Another option: 4 sets of 2-minute all-out efforts, each followed by 5 minutes of passive rest. That’s proper intensity. And in contrast, you need really easy rides.


If you start a ride at 180 watts, by the second hour, you might need to back off—your movement pattern and economy degrade. That’s okay. Stay in zone 1.


It’s all based on physiology. We humans weren’t designed to constantly sprint. We evolved to walk long distances, with the occasional short sprint—for hunting or survival.
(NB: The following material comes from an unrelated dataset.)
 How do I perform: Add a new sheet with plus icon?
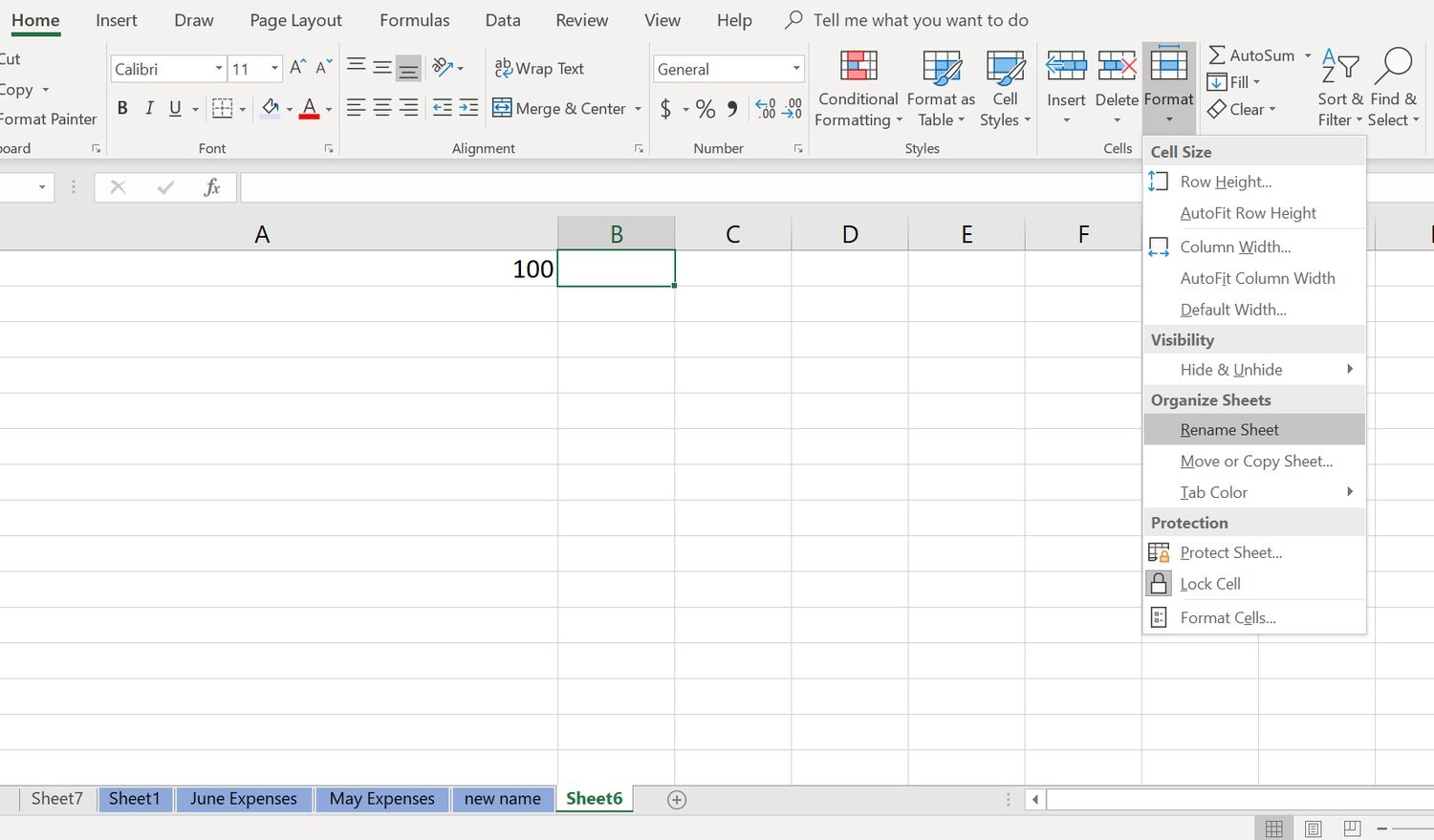coord(677,800)
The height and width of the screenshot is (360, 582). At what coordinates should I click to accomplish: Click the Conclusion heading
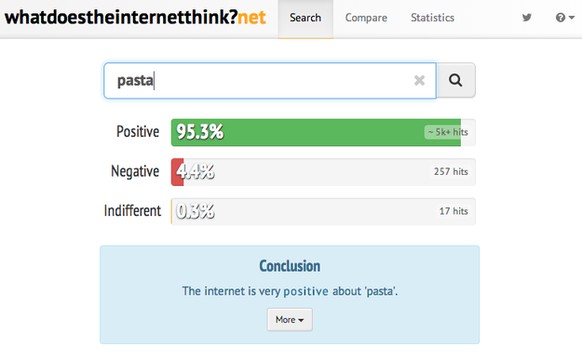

Our core engine is aerobic. Even a two-minute max effort is 65% aerobically fueled. Repeat that, and anything over 15 seconds becomes mostly aerobic. If your base is lacking, you’re slower than you could be.


So stop chasing average speeds. Try this challenge: ride an hour at a consistent heart rate and cadence. It’s possible—but you’ll need to slow down. Higher cadence helps—it’s easier to boost cardiac output than muscle force. Even an easy ride, if done with discipline, prepares you for the tough sessions to come. Without the base, the hard sessions won’t have the same effect.


This is the way. The most effective way. But if it doesn’t bring you joy, find another—even if it’s more complicated.